“Laboratories of Democracy Reform: State Constitutions and Partisan Gerrymandering”

Sam Wang, Richard Ober, & Ben Williams have posted this draft on SSRN. Here is the abstract:

Despite multiple opportunities to address the issue, the Supreme Court has declined to take action on partisan gerrymandering. Here we argue that the Court has successfully laid out several intellectual paths toward effective regulation – but that the best route for applying such reasoning goes not through federal law, but state constitutions. In Gill v. Whitford, 138 S.Ct. 1916 (2018), Chief Justice Roberts and Justice Kagan proposed differing theories for justiciable tests for partisan gerrymandering.

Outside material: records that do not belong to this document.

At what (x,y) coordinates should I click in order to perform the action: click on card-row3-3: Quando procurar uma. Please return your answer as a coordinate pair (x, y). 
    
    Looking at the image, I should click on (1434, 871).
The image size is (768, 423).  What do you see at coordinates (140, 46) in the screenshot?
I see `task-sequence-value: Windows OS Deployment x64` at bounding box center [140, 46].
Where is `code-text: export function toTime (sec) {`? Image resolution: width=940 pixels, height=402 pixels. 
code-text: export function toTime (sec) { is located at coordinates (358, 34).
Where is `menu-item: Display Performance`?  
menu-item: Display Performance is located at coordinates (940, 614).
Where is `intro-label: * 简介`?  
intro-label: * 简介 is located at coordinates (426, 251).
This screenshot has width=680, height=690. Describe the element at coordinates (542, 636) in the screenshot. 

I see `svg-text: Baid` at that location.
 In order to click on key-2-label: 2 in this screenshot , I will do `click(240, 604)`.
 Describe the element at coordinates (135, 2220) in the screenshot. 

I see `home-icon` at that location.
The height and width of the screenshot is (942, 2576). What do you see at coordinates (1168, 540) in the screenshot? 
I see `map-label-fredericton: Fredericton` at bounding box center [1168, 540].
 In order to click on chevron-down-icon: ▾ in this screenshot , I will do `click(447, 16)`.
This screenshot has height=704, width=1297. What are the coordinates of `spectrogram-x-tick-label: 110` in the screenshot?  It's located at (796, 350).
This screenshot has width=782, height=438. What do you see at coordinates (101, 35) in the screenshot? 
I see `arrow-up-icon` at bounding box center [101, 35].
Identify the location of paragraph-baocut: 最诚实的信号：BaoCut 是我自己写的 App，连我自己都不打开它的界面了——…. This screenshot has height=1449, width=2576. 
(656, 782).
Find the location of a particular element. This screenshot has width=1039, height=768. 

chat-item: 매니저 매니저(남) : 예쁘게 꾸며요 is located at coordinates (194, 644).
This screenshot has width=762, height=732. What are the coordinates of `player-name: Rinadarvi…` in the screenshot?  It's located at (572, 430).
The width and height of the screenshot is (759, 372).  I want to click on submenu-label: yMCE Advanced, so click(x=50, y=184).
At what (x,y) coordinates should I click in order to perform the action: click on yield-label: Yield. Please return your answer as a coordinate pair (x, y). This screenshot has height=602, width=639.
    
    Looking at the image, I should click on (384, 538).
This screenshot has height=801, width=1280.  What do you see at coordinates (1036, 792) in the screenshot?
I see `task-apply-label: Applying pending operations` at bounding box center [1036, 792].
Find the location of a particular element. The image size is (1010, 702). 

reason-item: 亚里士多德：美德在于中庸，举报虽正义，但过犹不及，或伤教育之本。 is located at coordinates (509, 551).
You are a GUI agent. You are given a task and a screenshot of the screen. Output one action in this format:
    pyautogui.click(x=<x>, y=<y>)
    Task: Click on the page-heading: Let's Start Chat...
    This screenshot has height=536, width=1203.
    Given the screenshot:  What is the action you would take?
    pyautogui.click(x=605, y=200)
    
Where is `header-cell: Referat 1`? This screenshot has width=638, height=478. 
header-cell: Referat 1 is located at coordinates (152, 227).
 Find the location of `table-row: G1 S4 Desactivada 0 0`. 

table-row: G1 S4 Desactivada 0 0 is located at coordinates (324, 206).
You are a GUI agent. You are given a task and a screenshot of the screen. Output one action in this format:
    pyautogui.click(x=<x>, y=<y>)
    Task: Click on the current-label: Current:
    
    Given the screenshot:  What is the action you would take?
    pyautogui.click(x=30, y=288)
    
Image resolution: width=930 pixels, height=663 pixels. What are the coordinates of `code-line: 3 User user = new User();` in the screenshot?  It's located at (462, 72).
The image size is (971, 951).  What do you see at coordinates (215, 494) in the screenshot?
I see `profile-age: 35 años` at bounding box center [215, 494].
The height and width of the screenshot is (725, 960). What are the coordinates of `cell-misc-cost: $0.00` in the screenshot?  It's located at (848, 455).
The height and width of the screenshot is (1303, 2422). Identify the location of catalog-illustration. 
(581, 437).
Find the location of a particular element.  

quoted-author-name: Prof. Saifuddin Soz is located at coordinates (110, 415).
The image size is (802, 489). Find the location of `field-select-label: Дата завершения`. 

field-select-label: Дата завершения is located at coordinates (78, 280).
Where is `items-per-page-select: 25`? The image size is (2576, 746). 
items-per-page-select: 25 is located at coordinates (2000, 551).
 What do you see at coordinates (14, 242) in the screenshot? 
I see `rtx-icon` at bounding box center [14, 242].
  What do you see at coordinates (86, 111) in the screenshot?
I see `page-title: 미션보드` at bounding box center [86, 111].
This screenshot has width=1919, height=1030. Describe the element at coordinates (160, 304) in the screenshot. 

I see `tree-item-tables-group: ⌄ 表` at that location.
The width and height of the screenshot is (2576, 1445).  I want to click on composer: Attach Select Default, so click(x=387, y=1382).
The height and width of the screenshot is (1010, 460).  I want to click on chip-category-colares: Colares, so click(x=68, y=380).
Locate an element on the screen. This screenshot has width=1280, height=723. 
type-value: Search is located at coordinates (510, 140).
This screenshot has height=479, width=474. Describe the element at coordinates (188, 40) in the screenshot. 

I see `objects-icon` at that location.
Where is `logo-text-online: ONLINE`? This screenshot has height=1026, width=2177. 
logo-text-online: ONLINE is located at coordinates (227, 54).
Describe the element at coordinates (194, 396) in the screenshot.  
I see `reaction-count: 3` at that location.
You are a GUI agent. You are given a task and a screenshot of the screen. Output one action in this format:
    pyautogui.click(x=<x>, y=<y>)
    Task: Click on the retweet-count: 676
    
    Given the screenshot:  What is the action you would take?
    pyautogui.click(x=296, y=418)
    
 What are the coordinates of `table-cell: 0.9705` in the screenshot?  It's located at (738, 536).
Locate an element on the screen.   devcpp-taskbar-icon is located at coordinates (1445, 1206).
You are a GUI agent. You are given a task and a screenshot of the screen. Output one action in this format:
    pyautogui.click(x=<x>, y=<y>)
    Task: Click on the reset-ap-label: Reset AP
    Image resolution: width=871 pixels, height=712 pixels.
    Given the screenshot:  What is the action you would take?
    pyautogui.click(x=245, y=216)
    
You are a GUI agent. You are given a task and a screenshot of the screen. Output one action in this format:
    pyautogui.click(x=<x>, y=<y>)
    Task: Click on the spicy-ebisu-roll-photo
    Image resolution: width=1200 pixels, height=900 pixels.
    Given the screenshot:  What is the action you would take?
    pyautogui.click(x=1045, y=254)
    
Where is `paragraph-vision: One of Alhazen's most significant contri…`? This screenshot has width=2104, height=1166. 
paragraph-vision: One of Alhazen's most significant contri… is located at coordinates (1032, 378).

Chief Justice Roberts described how a claim of individual harm to a voter could lead to a valid claim in a single district. Justice Kagan described how a claim of associational harm could be advanced at a statewide level. We propose that Roberts’ and Kagan’s theories can be used to bring partisan gerrymandering challenges in state court, with claims based on state constitutions and not the U.S. Constitution. We argue that such a federalist approach offers the most promising route to remedying partisan gerrymandering in America. All fifty state constitutions contain rights and protections which could be used to bring a partisan gerrymandering claim. These include analogues of the First and Fourteenth Amendments, guarantees of pure, free, and fair elections, and redistricting-specific guarantees such as geographic compactness. Because each of these protections involves either individualized or associational harms, the Roberts and Kagan opinions offer state courts persuasive guidance for how to analyze their own constitutional provisions to a partisan gerrymandering claim. Advancing such claims on a state by state basis allows courts to adapt the reasoning to local circumstances. Taken together, our arguments describe a federalist approach for eliminating partisan gerrymandering, a major bug in American democracy.